The significance of the event was not lost on market participants, even as Bitcoin’s technical fundamentals began to trend downwards.
“This weekly close is more important than you think,” Teddy Cleps of blockchain education resource YellowBlock summarized.
Indeed, despite the risk of a correction in the short term, attention moved decidedly away from technical activity after the PayPal news. As some celebrated what has been a ten-year battle to make PayPal recognize Bitcoin, others believed it was just the first in a domino-effect style chain of adoption moves.
Among them is David Marcus, the co-founder of Facebook’s digital currency program, Libra. Libra originally had the support of PayPal, but the company then withdrew, only to embrace Bitcoin instead a year later. Despite this, Marcus is firmly optimistic when it comes to the future.
“Exciting to see more mainstream financial services players getting on the crypto bandwagon,” he tweeted.
“Many banks now pursuing #BTC and stablecoins support after this week’s announcement by @PayPal. We’re turning a corner.”
Macro investor Dan Tapeiro agreed.
“…Paypal announcement “cover” for other traditional players to get involved,” he tweeted on Friday.
Tapeiro’s motivation was a note to clients from U.S. bank JPMorgan Chase, which he called the “most bullish commentary” the institution has ever produced on Bitcoin.
“Even a modest crowding out of gold as an ‘alternative’ currency in the longer term would imply doubling or tripling of the Bitcoin price from here,” a scan of the note uploaded by Tapeiro reads.
Rumors already abound that more financial institutions are preparing to open up to Bitcoin, following corporate buy-ins which are yet to leave the headlines months after being announced. The expectation is that price action will continue to be sensitive to such adoption moves.
Coronavirus and negative interest rates hurt savers
The alternatives look bleak as Bitcoin booms but macro assets take a turn for the worse this week. Concerns about the spread of coronavirus, the lack of a stimulus deal in the U.S. and next week’s elections are piling pressure on shaky markets.
In Europe, the European central bank is tipped to discuss broadening its own stimulus package this week, in line with the central banks of Japan and Canada.
At the same time, more than 200 German regional banks have begun charging negative interest rates to clients, which vary according to the amount of capital they hold. Banking clients thus now pay to save.
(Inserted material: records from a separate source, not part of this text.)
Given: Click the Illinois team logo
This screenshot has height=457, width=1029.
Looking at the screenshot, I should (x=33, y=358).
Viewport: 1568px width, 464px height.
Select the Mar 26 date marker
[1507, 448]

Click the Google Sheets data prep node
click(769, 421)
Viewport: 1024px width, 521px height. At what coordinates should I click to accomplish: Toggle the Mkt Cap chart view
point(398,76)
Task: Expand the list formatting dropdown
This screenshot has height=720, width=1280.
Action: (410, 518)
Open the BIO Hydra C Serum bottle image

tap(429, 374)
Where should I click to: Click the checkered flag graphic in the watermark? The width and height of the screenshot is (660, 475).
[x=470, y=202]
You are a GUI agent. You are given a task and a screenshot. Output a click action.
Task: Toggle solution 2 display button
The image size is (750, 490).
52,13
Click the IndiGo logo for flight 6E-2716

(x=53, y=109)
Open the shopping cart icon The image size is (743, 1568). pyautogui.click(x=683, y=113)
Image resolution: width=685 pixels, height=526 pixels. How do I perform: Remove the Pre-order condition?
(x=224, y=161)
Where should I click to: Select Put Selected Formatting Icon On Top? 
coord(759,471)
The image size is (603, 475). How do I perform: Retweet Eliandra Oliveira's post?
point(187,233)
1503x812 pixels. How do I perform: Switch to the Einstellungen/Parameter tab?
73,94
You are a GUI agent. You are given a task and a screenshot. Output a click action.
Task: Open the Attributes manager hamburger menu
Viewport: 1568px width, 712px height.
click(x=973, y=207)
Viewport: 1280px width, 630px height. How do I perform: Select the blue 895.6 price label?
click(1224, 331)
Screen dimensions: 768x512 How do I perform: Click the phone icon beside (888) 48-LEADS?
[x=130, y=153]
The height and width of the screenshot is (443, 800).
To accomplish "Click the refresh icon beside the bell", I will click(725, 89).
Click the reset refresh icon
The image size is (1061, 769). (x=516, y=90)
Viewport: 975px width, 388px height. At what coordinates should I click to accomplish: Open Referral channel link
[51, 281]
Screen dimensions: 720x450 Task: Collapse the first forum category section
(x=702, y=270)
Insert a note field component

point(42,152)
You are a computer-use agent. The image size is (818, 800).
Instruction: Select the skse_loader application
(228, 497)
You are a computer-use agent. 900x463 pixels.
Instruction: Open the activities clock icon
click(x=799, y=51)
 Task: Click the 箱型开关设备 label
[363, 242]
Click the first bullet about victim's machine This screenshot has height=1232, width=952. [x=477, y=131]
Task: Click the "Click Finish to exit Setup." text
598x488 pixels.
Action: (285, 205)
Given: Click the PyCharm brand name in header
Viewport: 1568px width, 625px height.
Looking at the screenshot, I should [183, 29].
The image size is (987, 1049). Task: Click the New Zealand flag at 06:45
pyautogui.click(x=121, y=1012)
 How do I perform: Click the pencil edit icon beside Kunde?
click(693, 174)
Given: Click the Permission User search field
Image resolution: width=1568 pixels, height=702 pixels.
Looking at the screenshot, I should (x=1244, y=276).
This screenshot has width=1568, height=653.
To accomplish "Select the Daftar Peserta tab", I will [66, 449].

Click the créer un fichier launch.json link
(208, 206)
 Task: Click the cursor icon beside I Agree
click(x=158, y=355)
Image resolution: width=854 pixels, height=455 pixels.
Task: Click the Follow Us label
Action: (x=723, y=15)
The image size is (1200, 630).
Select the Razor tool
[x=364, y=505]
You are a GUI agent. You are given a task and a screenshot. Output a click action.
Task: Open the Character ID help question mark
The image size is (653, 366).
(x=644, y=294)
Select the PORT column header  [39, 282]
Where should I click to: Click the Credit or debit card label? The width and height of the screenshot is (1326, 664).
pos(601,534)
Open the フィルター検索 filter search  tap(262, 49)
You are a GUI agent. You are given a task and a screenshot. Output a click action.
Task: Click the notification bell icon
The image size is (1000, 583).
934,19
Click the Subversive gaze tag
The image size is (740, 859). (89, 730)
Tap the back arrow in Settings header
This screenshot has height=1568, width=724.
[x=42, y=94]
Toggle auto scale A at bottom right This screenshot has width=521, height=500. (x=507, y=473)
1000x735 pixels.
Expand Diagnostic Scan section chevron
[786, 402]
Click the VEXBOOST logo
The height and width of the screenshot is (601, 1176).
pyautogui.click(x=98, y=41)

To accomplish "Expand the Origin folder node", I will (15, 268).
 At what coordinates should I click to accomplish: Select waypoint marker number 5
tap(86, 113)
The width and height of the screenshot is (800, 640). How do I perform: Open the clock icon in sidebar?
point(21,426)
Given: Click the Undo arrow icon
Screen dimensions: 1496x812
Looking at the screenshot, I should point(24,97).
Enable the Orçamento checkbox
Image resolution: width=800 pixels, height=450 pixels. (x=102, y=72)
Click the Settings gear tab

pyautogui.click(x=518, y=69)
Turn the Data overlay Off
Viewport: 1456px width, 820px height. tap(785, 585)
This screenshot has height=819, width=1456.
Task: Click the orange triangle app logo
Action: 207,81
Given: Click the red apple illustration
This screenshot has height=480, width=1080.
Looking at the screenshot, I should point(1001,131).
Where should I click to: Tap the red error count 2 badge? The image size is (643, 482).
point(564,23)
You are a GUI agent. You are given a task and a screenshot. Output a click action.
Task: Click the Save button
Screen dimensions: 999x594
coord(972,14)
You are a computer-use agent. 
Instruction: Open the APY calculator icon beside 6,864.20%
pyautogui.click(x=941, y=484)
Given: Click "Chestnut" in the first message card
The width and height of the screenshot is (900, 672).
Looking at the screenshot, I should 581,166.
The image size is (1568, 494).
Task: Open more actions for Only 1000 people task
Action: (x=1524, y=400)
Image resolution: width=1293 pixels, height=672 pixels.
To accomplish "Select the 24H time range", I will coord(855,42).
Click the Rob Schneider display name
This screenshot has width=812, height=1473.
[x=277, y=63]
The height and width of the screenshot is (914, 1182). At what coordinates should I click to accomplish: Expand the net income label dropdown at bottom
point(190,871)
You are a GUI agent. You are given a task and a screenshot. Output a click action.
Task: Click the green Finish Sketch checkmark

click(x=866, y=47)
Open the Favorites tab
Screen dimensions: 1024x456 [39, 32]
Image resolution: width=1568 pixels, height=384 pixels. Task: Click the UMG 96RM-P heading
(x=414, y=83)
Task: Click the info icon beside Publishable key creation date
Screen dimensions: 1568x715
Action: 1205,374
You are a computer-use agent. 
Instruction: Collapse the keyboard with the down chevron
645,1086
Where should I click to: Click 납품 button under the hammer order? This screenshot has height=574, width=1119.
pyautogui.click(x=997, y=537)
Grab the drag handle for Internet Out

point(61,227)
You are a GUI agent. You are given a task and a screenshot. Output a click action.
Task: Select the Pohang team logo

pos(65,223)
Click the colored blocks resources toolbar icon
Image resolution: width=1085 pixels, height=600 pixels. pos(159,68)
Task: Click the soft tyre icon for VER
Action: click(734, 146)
“If you look at it historically, people with savings accounts never had any kind of interesting performance,” Gerhard Michel, a financial coach based in the city of Dusseldorf, told the Associated Press before the pandemic hit.
“The inflation rate ruins any returns on the government bond market or the savings market – and it has always been that way historically. What shocks people now is that people must say the word zero, or even negative, interest.”